Hallo zusammen, ich habe mir kürzlich ein video2brain-tutorial zu javaEE 6 ausgeliehen und bin soweit wirklich begeistert über den schnellen, unkomplizierten Einstieg. Dummerweise gibt es einen kleinen Konflkt zwischen dem, worauf der Kurs hinarbeitet und dem, was ich für ein paar geplante Projekte wahrscheinlich wissen müsste.

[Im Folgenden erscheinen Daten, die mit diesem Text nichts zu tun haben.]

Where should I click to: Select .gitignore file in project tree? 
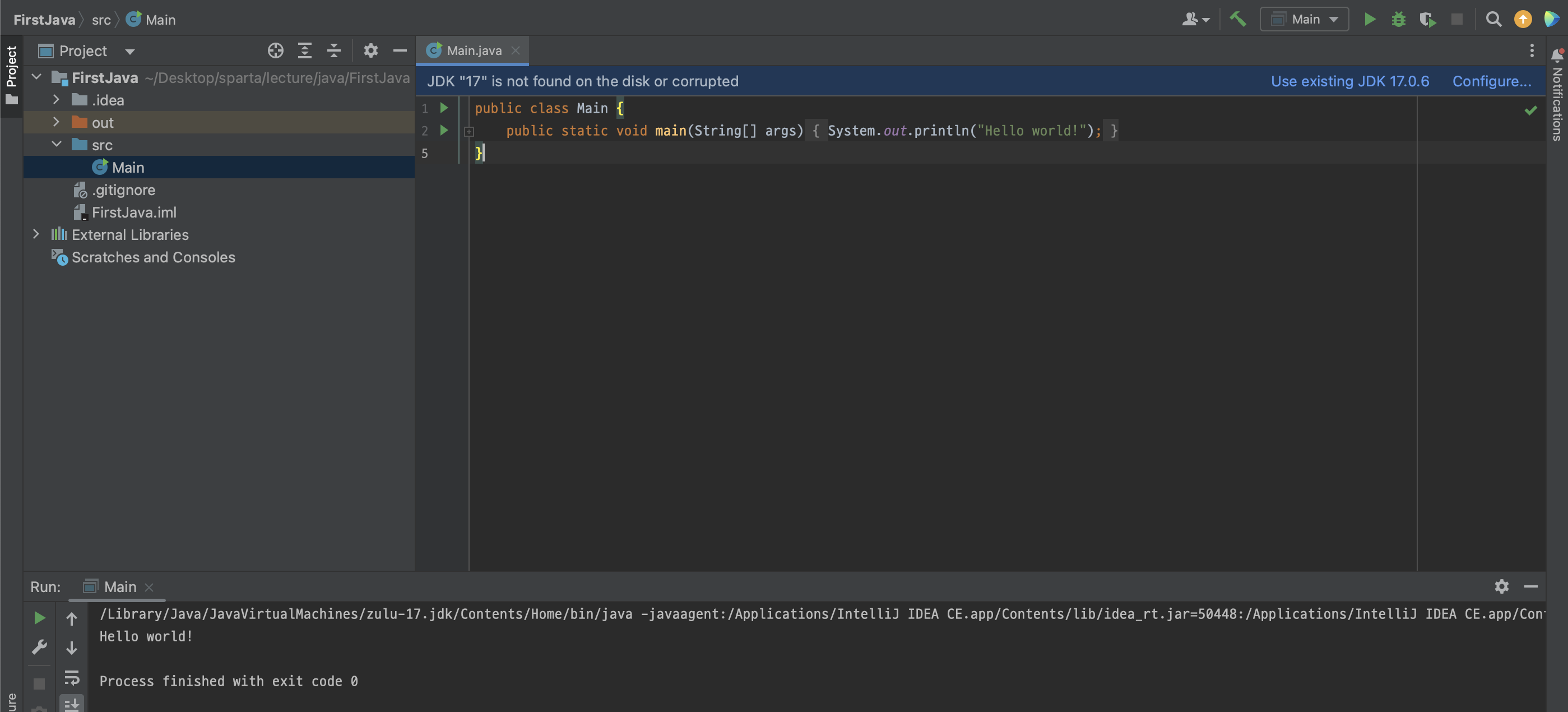click(123, 190)
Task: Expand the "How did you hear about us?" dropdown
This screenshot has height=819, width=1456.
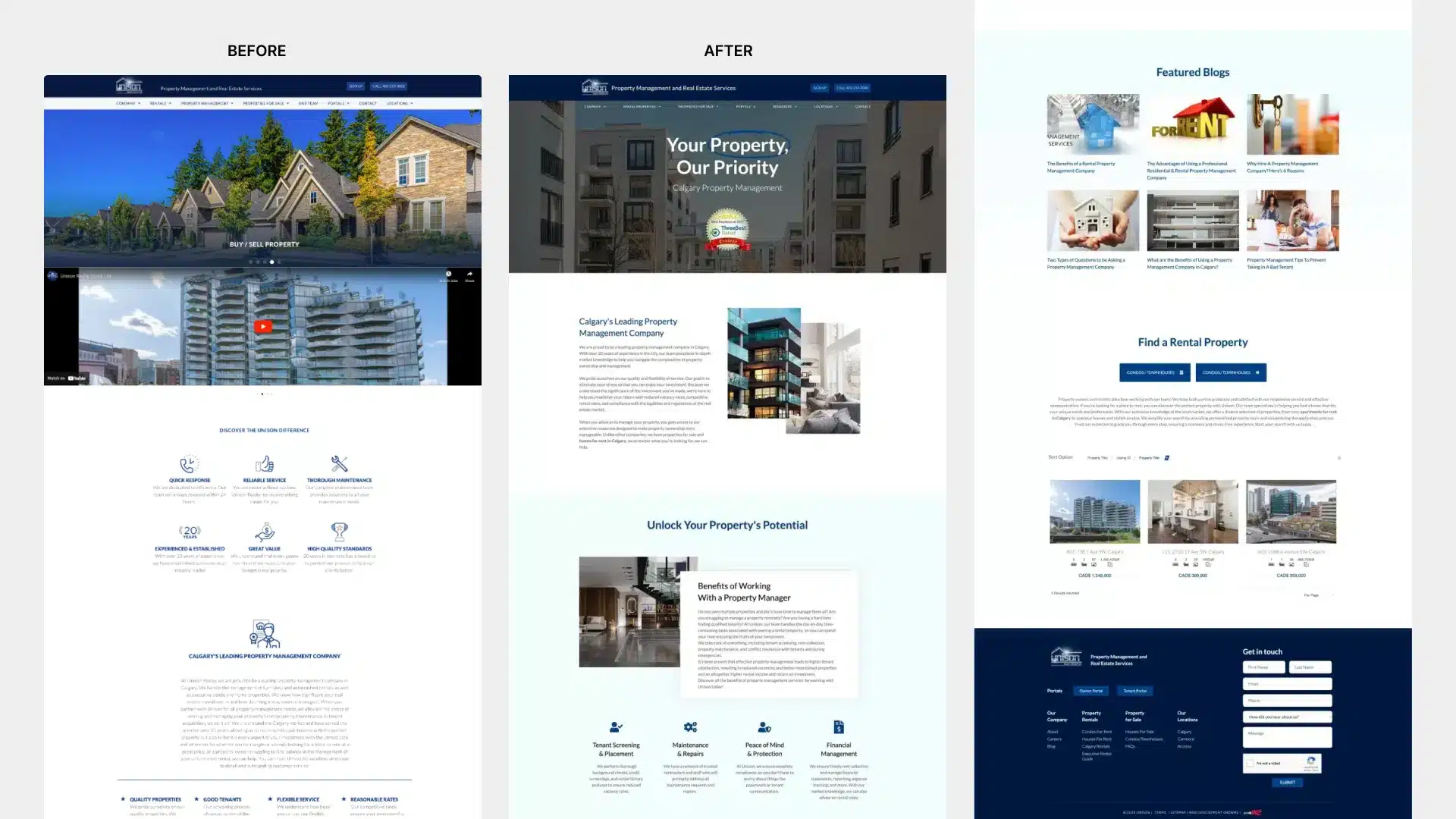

Also, am Anfang des Tutorials werden unterschiedliche Projektformen vorgestellt. Webanwendungen und Enterprise-Anwendungen, also solche Anwendungen, die man in ein .war-Archiv packen würde und solche, die in ein .ear-Paket gehören.
Es wird nun darauf hingewiesen, dass nur die im .ear gepackten Enterprise-Applikationen die Möglichkeit bieten echte verteilte Anwendungen zu schreiben. Dann wird darauf hingewiesen, dass sich das Tutorial fast ausschließlich mit Webanwendungen beschäftigwn wird.

Ich bin jetzt in etwa bei der Hälfte angekommen und hab damit schonmal in Servlets, JSP und JSF reingeschnuppert.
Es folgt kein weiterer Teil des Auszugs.